Eating Well Away From Home
By: Emily Niell, MS, RDN, LD
Maintaining efforts to eat well at home can be challenging at first, but it can be especially challenging when you're out and about. Here, we'll explore some common situations where your newfound habits might be challenged and provide strategies to help you stay on track.
Dining Out
Sometimes, the restaurants we visit don't have many options that fit our diet goals. When you find yourself in this situation, don’t be afraid to ask for substitutions or modifications. You can request that your food be grilled or baked instead of fried, and ask for sauces and dressings on the side. Most restaurants are happy to accommodate these simple requests. If you’re watching your calories, limit yourself to ordering menu items that are described as "fried," "battered," "smothered," "creamy," or "crispy," as these usually indicate higher fat and calorie content. When ordering your entree, try opting for an entree that features vegetables as the main ingredient, or try swapping French fries for steamed vegetables as your side option.
Plan Ahead
The key to eating well on the go is preparation. Before a trip or party, grab the cooler and pack your own healthy snacks and meals. This can help prevent you from making impulsive choices out of hunger or a lack of options. Some easy choices include nut mixes, fresh or dried fruit, protein bars, and pre-cut vegetables with hummus. Here are a few quick grab and go options on our shelves we like:
- Wonderful No Shell Pistachios Seas Salt & Vinegar
- Rx Bars
- Chobani 20g Protein drink Strawberry and Cream
- Hint Waters
Another tip for parties and social gatherings is to offer to bring the fruit salad or the veggie tray. This way, you can ensure that there will be nourishing options you can go to when socializing with friends and family.
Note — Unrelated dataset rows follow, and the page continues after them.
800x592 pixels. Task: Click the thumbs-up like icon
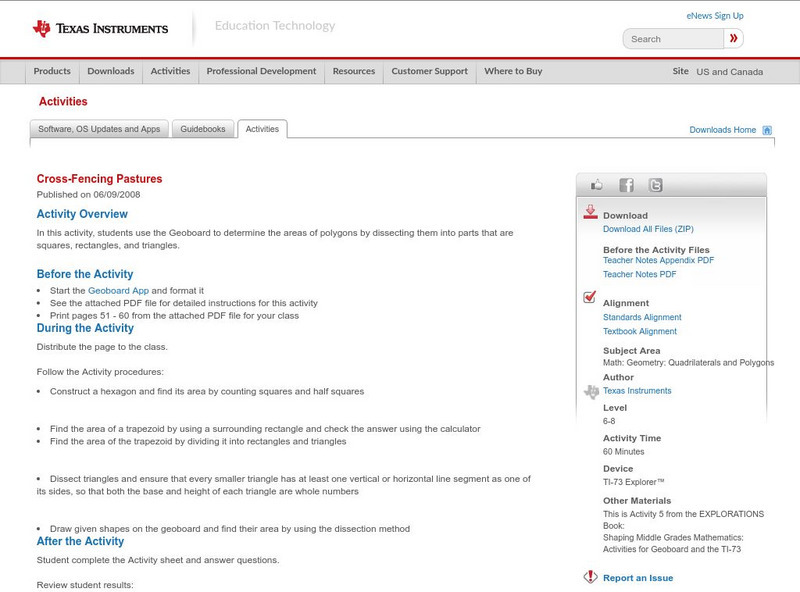(x=597, y=185)
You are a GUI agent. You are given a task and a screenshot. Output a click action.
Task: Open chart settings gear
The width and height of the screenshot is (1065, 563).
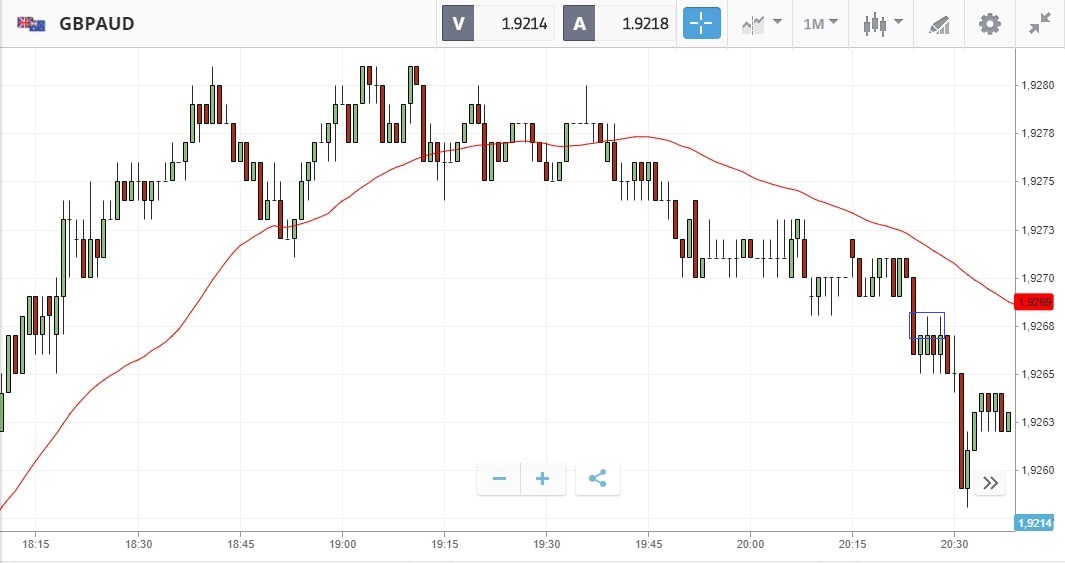pyautogui.click(x=989, y=23)
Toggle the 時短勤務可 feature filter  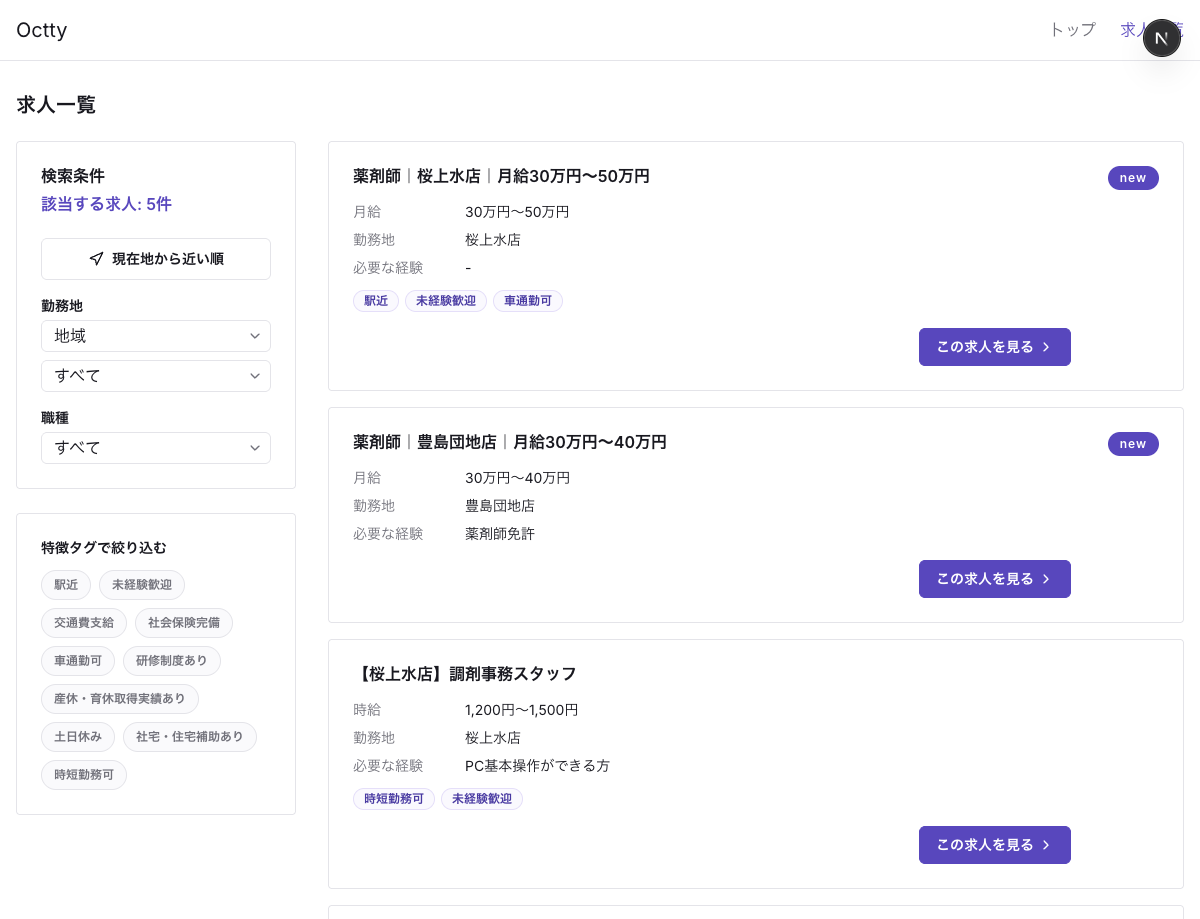coord(84,775)
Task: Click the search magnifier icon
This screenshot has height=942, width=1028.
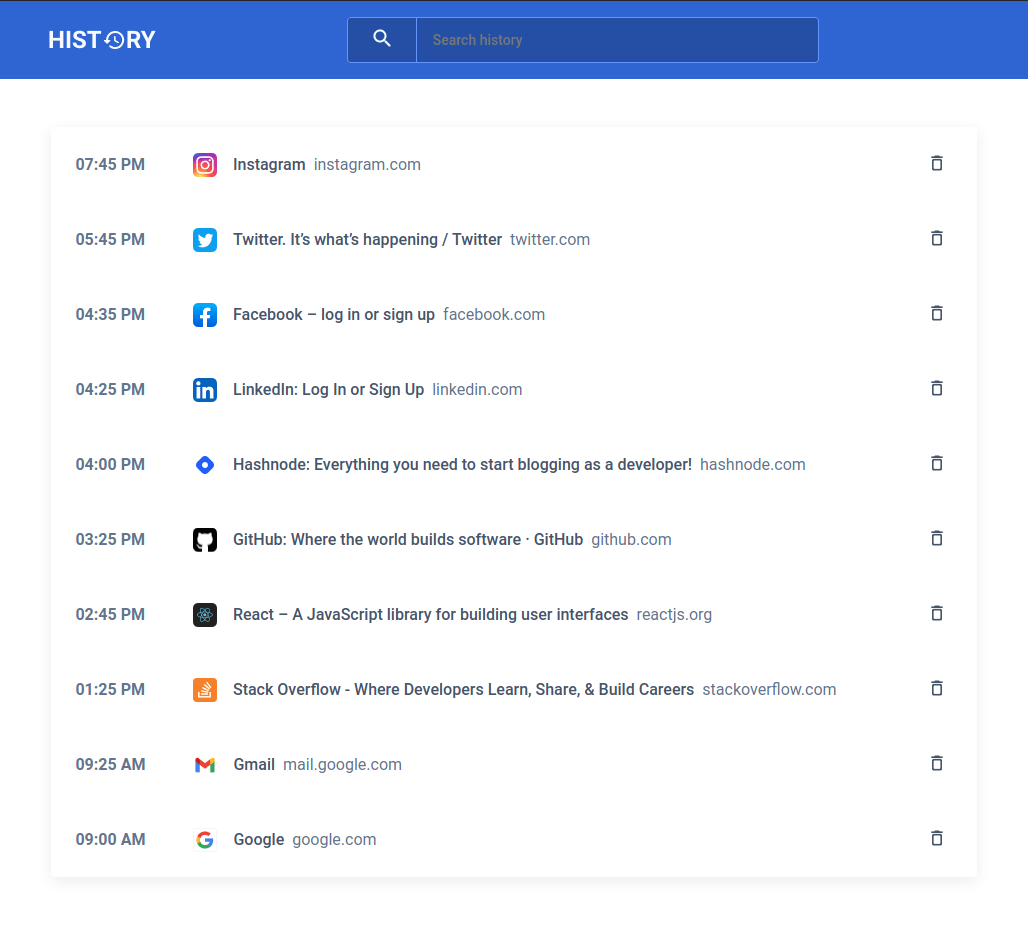Action: [382, 39]
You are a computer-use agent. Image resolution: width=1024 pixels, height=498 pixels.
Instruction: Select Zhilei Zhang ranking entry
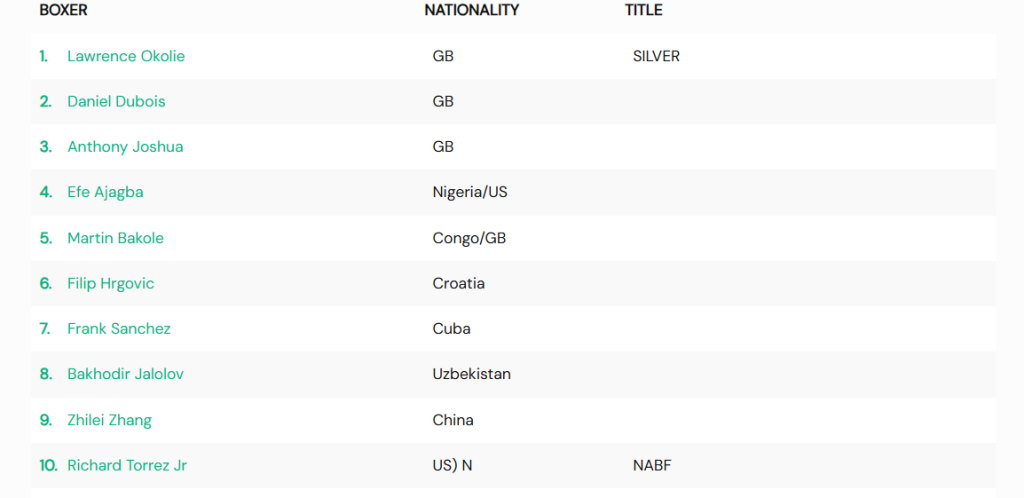coord(110,420)
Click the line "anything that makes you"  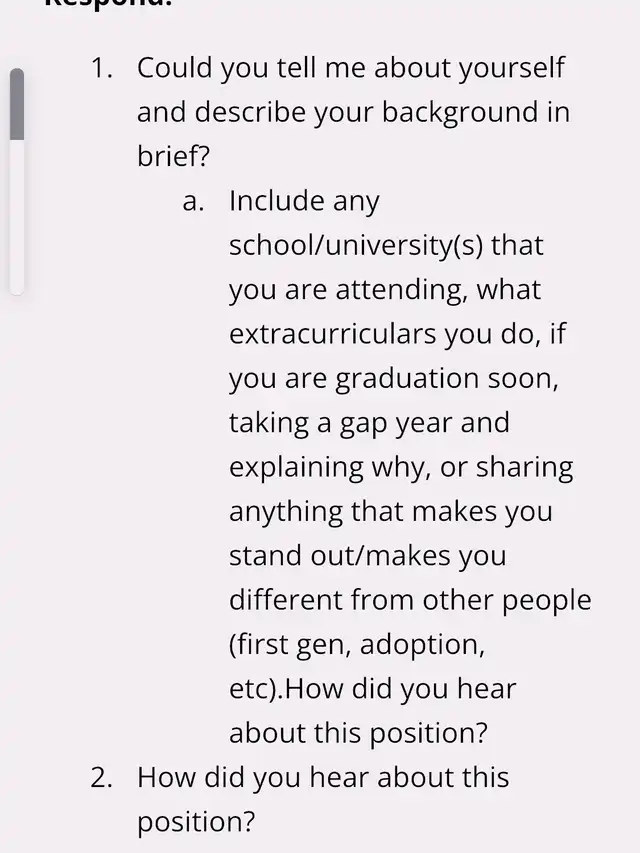point(390,512)
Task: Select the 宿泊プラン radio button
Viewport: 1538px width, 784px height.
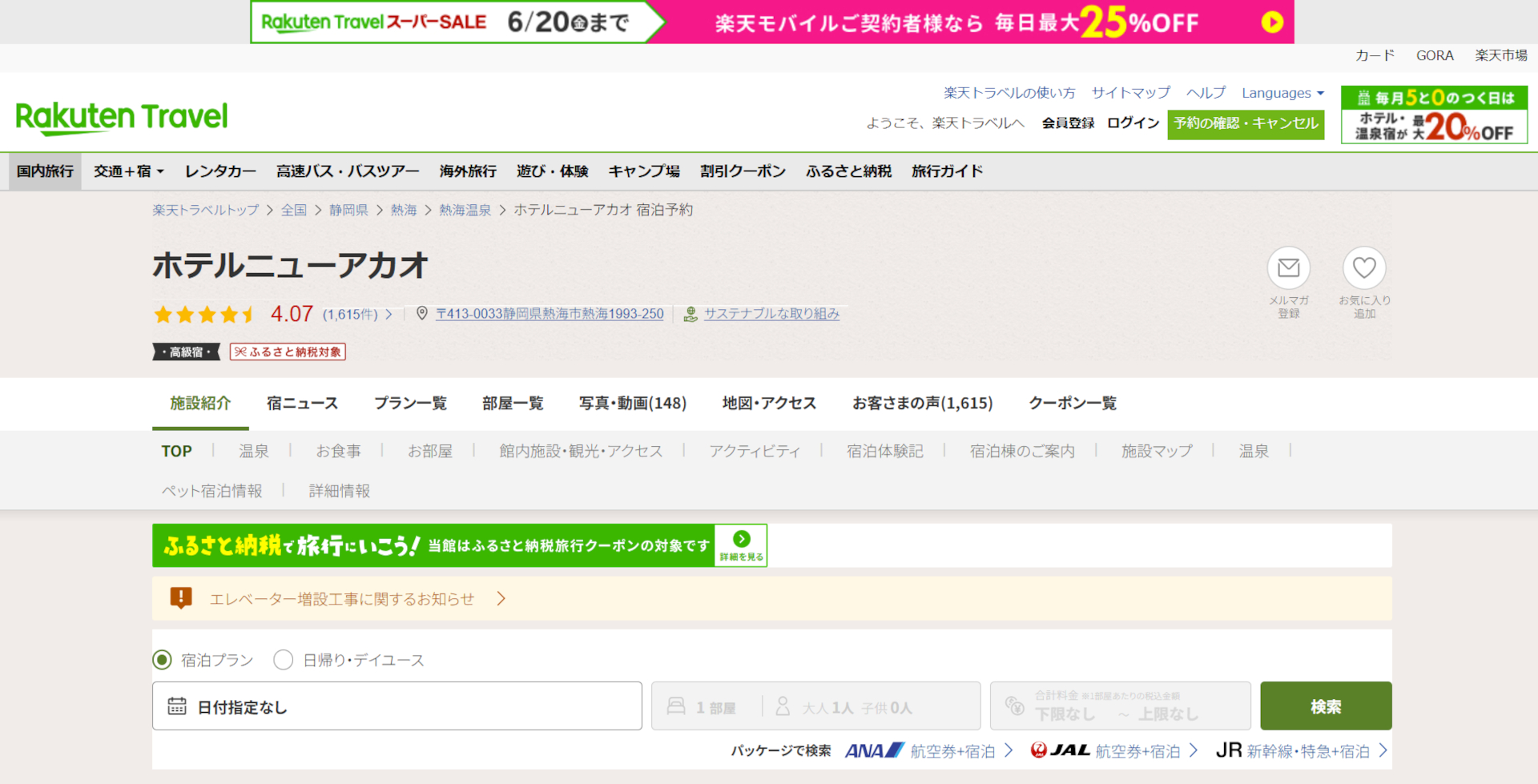Action: [x=163, y=659]
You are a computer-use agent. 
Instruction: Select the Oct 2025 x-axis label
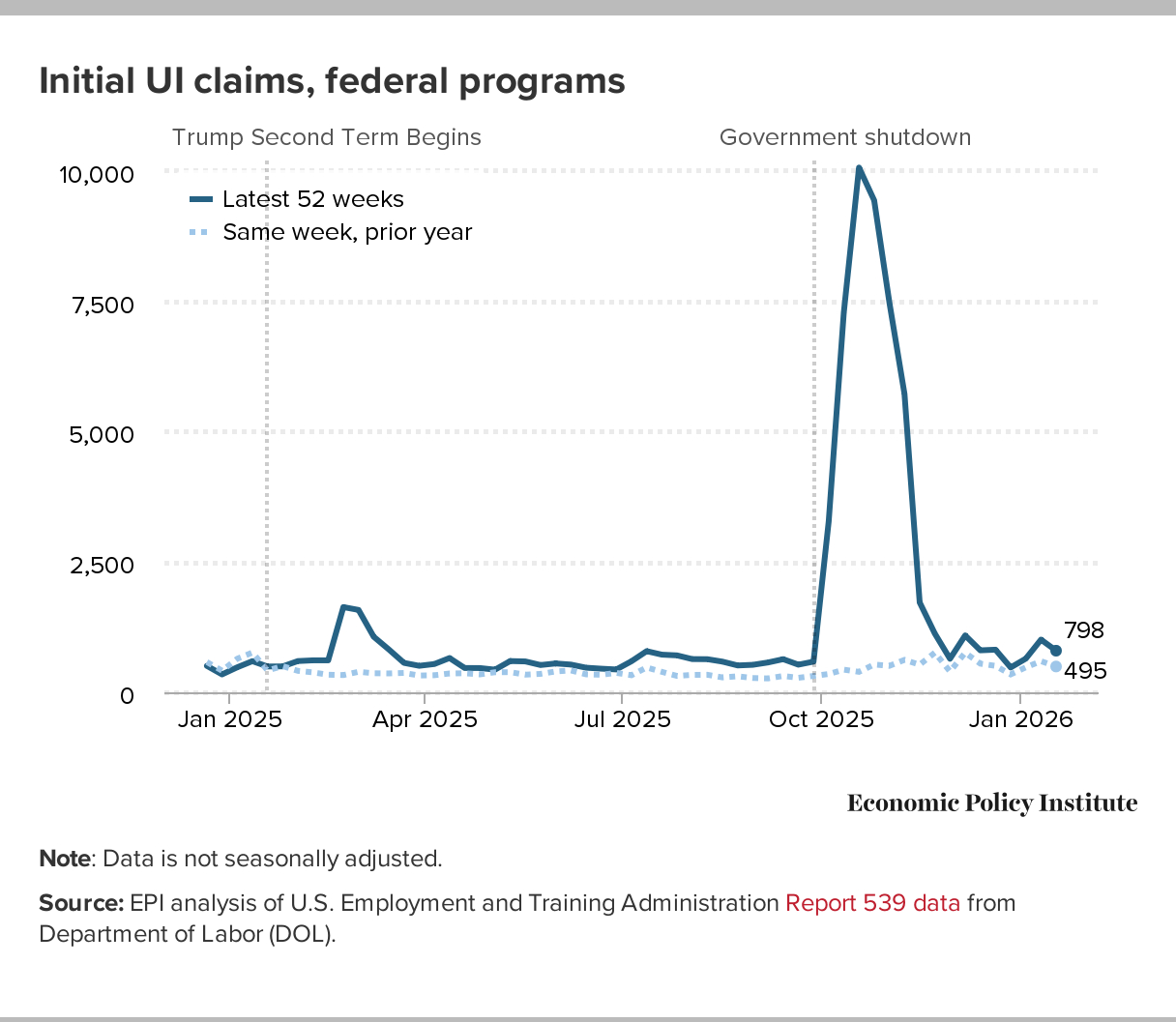click(821, 719)
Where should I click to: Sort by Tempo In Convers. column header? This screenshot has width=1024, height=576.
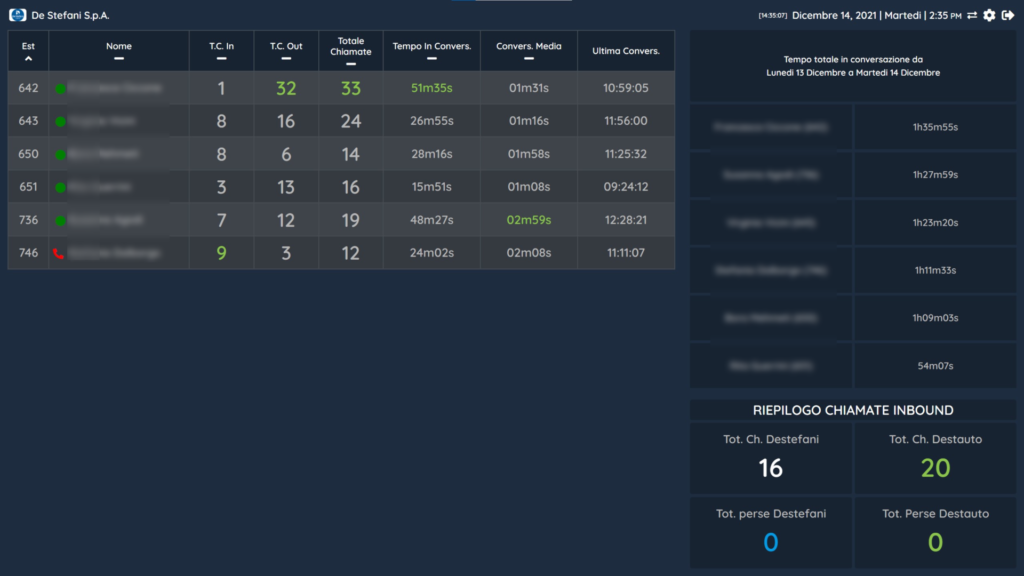[x=431, y=47]
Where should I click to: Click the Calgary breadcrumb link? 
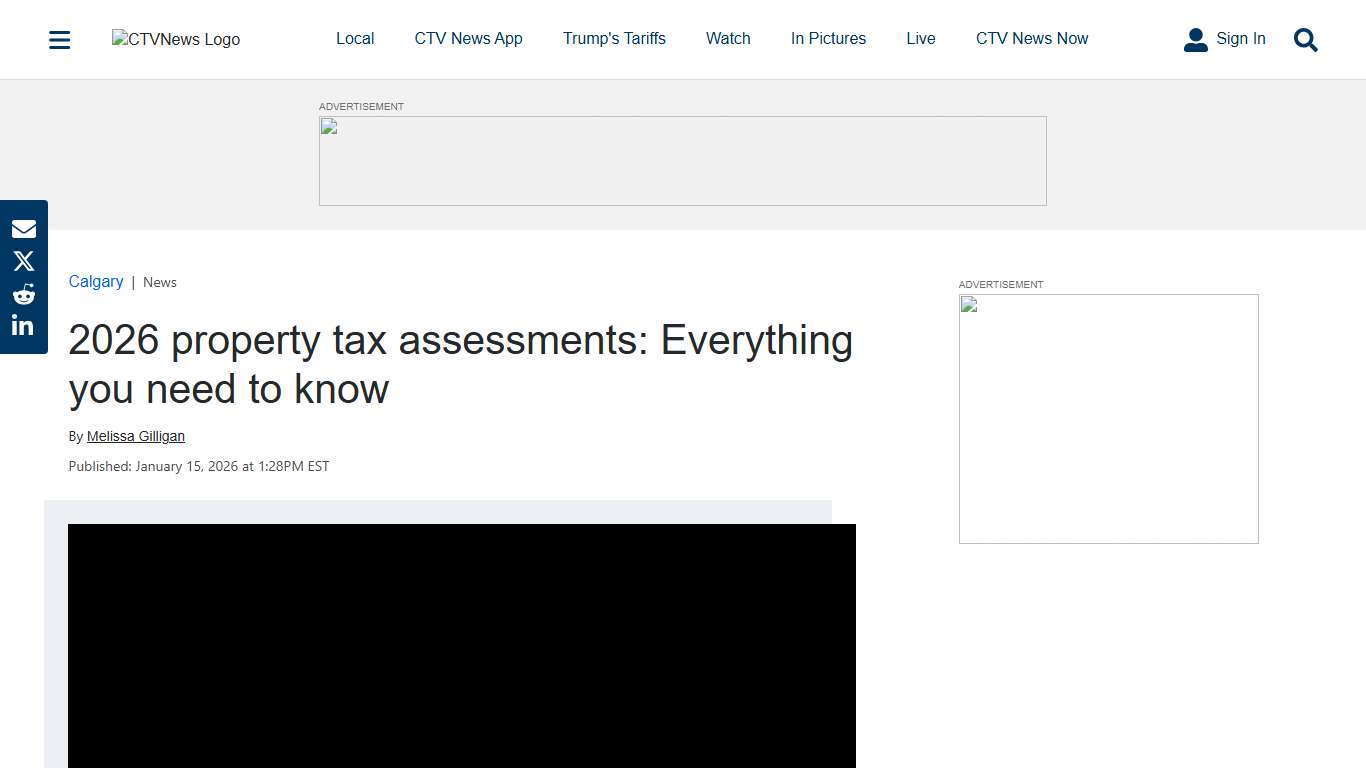coord(96,282)
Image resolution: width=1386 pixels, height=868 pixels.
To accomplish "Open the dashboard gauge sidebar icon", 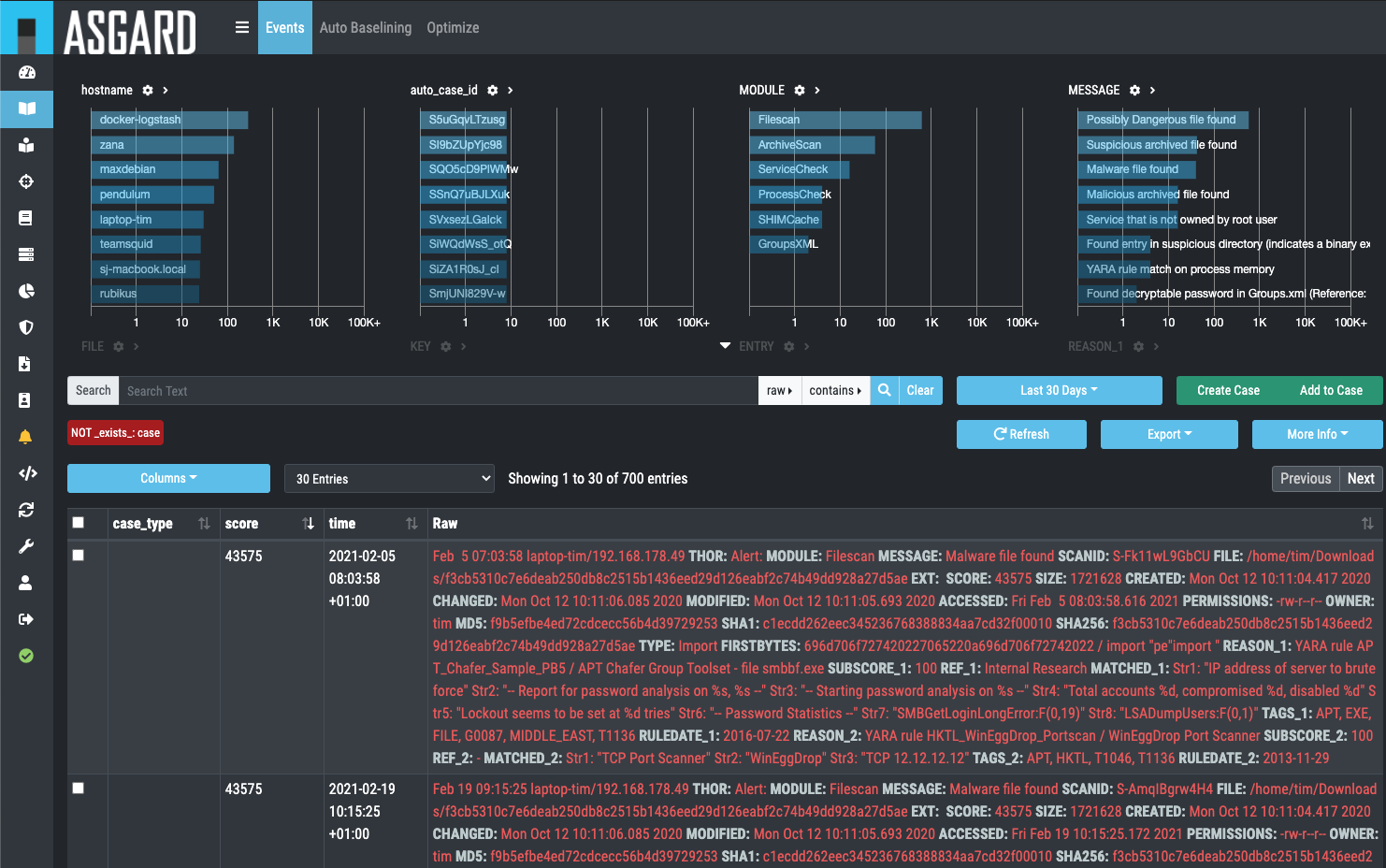I will pos(26,72).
Here are some recipes you can try bringing to the next get-together that everyone will love!
Strawberry Citrus Salad with Honey-Lime Dressing
Scout Your Surroundings
Whether it's at a gas station, a hotel breakfast bar, or a buffet, try taking a full lap to see all the options before you decide what’s going to make it on your plate. This allows you to identify your best choices and avoid simply grabbing the first thing you see. At a quick stop, look for easy protein sources like hard-boiled eggs, yogurt, or a lower sugar protein bar. Also, don’t forget your fiber when traveling, oatmeal and fresh fruit are always a great go-to at a hotel breakfast buffet.